** Opening Study material block **

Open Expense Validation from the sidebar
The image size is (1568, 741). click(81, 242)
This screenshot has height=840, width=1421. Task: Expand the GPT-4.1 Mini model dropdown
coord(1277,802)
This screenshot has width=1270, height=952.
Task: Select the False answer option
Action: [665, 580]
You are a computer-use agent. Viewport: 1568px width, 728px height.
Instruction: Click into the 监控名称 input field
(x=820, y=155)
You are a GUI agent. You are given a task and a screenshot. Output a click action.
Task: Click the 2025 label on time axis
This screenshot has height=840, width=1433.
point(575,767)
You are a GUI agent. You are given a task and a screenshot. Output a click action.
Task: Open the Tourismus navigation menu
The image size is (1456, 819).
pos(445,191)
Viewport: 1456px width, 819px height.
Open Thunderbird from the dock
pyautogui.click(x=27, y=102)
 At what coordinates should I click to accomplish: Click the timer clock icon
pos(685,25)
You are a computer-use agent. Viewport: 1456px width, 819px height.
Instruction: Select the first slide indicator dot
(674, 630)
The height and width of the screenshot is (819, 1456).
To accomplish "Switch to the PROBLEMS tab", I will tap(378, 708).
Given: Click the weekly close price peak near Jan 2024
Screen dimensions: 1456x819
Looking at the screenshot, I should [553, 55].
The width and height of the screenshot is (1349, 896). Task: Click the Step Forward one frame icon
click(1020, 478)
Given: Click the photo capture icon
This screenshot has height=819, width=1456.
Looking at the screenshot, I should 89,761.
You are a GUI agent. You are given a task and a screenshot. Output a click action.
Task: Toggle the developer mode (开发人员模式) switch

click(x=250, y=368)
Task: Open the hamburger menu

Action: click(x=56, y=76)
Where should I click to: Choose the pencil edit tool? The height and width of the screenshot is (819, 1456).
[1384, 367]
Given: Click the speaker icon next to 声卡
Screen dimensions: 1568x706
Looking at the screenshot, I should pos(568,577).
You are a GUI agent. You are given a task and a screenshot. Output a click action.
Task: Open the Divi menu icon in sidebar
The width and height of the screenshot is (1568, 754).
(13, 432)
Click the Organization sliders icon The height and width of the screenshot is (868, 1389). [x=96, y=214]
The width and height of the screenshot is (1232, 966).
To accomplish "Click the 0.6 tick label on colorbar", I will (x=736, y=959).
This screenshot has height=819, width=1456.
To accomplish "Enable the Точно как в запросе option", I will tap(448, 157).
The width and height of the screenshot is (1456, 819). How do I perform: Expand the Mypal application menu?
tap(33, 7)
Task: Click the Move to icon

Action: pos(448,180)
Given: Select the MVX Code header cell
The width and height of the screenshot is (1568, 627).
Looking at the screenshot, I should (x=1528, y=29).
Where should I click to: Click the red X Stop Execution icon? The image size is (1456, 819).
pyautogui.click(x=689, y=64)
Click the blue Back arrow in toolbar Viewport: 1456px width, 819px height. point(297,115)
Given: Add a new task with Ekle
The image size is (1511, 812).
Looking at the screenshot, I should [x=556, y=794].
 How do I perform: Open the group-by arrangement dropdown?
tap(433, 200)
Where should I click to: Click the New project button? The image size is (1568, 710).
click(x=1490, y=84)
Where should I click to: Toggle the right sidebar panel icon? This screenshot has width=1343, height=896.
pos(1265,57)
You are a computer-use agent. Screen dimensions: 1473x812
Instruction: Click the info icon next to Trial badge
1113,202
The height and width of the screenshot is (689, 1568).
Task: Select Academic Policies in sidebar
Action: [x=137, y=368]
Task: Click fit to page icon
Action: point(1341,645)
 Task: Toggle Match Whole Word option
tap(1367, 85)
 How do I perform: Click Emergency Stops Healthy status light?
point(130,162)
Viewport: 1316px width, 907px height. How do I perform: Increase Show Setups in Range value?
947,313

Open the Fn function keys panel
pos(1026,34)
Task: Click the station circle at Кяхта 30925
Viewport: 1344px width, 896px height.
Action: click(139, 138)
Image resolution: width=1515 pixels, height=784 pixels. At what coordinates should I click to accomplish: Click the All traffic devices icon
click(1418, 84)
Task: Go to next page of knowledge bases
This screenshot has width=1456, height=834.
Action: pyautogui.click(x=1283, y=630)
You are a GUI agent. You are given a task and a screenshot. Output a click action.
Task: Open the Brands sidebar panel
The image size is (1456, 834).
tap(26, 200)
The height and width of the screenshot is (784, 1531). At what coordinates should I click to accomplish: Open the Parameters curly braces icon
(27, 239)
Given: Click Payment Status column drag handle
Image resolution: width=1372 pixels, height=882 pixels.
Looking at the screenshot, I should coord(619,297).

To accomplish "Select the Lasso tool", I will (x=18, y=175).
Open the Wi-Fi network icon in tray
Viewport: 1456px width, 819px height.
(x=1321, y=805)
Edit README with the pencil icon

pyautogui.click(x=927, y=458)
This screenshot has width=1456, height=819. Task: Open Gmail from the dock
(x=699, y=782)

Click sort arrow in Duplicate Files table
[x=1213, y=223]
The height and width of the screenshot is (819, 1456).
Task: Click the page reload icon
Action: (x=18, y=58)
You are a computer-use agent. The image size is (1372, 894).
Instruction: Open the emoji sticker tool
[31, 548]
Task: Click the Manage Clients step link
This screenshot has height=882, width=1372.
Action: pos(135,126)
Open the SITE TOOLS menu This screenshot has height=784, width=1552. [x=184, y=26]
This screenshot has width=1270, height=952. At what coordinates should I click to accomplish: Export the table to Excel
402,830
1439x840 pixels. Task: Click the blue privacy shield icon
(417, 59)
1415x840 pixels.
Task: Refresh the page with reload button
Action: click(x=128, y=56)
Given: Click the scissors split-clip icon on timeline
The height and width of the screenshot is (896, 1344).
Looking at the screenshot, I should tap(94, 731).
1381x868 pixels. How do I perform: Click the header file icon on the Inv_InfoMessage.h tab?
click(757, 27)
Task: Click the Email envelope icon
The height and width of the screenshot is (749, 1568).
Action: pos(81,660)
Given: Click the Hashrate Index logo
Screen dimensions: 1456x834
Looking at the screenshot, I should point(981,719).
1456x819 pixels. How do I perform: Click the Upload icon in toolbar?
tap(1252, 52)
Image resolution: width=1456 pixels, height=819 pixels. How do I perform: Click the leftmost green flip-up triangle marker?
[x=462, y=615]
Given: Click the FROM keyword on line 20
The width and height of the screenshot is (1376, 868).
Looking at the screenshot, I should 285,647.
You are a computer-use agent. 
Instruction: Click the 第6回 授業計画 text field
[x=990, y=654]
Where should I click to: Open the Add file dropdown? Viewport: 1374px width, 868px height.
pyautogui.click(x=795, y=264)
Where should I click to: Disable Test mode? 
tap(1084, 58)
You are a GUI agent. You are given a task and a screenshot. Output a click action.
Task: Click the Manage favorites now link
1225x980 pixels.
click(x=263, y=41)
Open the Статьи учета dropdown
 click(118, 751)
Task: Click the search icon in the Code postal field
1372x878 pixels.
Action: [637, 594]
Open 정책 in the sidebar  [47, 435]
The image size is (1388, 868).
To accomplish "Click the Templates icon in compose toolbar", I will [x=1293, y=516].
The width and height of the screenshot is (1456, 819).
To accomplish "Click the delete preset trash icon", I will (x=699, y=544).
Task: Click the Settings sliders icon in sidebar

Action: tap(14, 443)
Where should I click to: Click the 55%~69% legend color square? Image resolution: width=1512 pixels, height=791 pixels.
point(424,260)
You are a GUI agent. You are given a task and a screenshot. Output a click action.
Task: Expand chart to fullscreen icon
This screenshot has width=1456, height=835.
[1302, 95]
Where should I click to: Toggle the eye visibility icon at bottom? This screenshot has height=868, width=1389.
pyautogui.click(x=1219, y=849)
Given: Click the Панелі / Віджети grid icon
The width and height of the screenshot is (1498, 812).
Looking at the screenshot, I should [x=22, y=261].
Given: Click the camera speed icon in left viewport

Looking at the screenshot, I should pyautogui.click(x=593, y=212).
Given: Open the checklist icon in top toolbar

** Closing Study material block **

— Description of the task —
Working from the material above, retype exactly the lines from the one with "The width and height of the screenshot is (1456, 819). How" through the one with "You are a computer-use agent. Screen", both included, and only those lines.

— Response to this task —
The width and height of the screenshot is (1456, 819). How do I perform: Expand the Mypal application menu?
tap(33, 7)
Task: Click the Move to icon

Action: pos(448,180)
Given: Select the MVX Code header cell
The width and height of the screenshot is (1568, 627).
Looking at the screenshot, I should (x=1528, y=29).
Where should I click to: Click the red X Stop Execution icon? The image size is (1456, 819).
pyautogui.click(x=689, y=64)
Click the blue Back arrow in toolbar Viewport: 1456px width, 819px height. point(297,115)
Given: Add a new task with Ekle
The image size is (1511, 812).
Looking at the screenshot, I should [x=556, y=794].
 How do I perform: Open the group-by arrangement dropdown?
tap(433, 200)
Where should I click to: Click the New project button? The image size is (1568, 710).
click(x=1490, y=84)
Where should I click to: Toggle the right sidebar panel icon? This screenshot has width=1343, height=896.
pos(1265,57)
You are a computer-use agent. Screen dimensions: 1473x812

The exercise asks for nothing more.